■ Extrait fourni:
Une question surgit en fermant le recueil : ces « femmes savantes » — mesquines entre elles, qui jouissent quand leur amant les frappe et l’excusent et s’excusent quand il couche avec d’autres, qui posent les seins nus pour une publicité racoleuse en sachant que la nudité ne choque plus personne, qui trouvent que c’est un exploit de faire les courses sans maquillage —, sont-elles féministes ? L’auteure américaine Roxane Gay, qui a récemment redéfini le féminisme à partir de ses propres expériences et réticences face au mot, et dont les essais puisent dans les textes littéraires autant que dans la culture populaire, écrit qu’elle préfère s’afficher « mauvaise féministe » que pas féministe du tout :

I embrace the label of bad feminist because I am human. I am messy. I’m not trying to be an example. […] I am just trying — trying to support what I believe in, trying to do some good in this world, trying to make some noise with my writing while also being myself : a woman who loves pink and likes to get freaky and sometimes dances her ass off to music she knows, she knows, is terrible for women and who sometimes play dumb with repairmen because it’s just easier to let them feel macho than it is to stand on the moral high ground[9].

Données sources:
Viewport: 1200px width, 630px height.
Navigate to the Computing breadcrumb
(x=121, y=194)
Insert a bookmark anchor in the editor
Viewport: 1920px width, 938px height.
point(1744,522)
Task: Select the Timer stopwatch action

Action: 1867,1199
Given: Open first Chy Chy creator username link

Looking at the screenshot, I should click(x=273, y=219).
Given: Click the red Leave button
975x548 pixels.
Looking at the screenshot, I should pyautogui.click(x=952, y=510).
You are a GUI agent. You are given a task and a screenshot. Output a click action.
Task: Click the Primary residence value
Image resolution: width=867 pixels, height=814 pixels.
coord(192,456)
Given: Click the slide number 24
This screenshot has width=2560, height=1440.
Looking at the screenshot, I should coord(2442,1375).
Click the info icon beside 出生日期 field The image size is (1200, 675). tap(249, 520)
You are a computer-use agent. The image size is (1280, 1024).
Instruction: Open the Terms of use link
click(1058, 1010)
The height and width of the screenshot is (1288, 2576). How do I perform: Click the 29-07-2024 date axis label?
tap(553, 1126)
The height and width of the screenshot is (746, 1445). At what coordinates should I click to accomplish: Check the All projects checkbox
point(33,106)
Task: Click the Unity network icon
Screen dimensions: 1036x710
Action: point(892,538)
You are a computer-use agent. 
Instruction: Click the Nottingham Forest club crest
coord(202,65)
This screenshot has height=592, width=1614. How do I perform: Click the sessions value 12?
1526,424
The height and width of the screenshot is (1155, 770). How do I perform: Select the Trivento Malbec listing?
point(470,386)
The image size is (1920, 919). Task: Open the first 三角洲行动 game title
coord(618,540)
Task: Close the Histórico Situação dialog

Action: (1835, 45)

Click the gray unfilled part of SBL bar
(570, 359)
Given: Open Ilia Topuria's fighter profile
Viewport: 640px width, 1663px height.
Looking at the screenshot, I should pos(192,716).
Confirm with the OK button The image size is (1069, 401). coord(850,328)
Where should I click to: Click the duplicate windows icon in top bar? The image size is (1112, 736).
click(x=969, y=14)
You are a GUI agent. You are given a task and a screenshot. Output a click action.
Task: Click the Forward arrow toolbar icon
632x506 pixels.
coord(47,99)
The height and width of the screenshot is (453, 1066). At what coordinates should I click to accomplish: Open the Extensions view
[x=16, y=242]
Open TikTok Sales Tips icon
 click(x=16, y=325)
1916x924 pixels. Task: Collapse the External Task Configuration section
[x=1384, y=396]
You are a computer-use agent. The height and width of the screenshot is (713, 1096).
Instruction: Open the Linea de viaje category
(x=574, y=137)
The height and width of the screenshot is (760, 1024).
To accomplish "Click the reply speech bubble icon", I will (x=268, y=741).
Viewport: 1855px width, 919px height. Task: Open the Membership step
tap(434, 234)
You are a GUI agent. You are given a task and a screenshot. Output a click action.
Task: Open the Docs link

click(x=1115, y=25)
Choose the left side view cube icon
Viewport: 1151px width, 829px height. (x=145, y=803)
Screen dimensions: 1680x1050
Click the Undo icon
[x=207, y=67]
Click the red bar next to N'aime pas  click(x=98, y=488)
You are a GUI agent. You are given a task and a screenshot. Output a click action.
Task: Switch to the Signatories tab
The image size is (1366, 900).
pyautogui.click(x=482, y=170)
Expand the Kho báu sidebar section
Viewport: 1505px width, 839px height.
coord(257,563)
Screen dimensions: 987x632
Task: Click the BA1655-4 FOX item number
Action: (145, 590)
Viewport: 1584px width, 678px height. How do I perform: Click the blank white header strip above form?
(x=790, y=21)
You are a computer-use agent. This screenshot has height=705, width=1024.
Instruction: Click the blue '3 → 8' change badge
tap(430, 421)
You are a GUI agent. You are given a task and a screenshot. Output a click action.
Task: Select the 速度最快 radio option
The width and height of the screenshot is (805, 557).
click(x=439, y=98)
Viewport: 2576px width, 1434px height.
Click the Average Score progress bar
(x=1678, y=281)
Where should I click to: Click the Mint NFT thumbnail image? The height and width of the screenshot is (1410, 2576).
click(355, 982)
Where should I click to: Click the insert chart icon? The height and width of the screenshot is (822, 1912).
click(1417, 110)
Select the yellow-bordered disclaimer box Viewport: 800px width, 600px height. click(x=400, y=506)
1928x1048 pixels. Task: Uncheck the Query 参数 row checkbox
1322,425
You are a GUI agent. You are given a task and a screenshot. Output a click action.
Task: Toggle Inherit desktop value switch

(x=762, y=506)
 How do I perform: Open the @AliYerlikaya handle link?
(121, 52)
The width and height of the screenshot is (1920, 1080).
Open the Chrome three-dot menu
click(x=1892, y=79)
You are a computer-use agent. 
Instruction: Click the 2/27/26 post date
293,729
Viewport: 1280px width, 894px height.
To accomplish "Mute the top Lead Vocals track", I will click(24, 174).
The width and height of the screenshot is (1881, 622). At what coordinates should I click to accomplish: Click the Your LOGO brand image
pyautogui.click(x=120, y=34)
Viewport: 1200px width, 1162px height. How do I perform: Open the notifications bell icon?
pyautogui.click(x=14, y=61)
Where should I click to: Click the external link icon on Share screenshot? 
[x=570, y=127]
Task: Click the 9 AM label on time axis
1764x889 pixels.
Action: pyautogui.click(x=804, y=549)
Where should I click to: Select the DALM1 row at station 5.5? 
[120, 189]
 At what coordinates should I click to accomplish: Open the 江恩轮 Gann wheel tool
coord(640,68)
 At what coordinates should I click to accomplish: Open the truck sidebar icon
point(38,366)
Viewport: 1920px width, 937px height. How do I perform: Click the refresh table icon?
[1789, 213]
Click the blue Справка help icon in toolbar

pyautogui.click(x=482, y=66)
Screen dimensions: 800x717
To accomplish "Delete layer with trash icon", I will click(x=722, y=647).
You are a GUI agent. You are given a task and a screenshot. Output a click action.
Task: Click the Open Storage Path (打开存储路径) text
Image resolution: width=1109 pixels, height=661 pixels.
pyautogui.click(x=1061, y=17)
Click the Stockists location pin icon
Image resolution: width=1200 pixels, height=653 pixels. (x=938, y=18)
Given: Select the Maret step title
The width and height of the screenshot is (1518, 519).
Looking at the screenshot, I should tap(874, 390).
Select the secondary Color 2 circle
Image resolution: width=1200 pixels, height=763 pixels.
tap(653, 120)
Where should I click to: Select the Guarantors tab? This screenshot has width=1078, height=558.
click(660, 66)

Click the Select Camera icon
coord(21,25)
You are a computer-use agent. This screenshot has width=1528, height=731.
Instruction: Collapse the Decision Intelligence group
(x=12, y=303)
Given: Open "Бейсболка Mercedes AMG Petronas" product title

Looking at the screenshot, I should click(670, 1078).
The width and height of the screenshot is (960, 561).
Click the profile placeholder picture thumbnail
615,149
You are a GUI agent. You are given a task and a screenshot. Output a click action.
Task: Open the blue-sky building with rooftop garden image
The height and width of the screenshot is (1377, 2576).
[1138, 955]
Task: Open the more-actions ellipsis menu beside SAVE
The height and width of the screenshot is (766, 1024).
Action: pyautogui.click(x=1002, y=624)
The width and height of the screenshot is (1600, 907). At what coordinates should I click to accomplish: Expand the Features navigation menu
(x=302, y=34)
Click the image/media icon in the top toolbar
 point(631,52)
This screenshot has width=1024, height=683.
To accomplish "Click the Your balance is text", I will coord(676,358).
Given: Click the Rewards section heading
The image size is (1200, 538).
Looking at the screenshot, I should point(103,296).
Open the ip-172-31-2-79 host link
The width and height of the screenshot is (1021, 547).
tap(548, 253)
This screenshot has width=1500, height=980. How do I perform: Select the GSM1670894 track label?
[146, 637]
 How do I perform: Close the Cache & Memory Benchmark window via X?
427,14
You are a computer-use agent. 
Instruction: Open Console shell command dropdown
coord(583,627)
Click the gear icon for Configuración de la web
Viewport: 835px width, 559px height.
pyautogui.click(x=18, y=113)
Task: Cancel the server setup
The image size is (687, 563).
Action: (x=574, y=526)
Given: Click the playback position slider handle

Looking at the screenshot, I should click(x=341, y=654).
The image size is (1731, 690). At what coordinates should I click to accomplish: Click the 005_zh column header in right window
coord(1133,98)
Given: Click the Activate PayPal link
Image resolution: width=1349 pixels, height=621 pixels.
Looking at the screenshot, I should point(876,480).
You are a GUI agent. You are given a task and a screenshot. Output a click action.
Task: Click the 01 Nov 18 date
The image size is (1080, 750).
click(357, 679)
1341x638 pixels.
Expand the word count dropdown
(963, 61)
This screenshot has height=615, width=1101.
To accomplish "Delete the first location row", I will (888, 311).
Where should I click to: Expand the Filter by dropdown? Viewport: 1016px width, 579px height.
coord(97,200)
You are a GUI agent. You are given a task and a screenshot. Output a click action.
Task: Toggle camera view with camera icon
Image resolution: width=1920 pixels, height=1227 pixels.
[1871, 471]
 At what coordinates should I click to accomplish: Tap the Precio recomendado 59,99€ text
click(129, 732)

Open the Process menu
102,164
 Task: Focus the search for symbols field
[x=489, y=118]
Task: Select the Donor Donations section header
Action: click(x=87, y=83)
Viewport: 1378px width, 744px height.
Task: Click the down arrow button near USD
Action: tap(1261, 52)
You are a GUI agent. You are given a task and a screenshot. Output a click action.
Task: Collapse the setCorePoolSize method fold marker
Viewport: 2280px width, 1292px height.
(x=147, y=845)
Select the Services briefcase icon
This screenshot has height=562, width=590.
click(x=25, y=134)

■ Consigne:
Pouvez-vous reproduire mot pour mot, dans l'extrait sur le féminisme, le passage qui commence par « I embrace the » et se poursuit jusqu'à « moral high ground[9]. » ?

■ Réponse fournie:
I embrace the label of bad feminist because I am human. I am messy. I’m not trying to be an example. […] I am just trying — trying to support what I believe in, trying to do some good in this world, trying to make some noise with my writing while also being myself : a woman who loves pink and likes to get freaky and sometimes dances her ass off to music she knows, she knows, is terrible for women and who sometimes play dumb with repairmen because it’s just easier to let them feel macho than it is to stand on the moral high ground[9].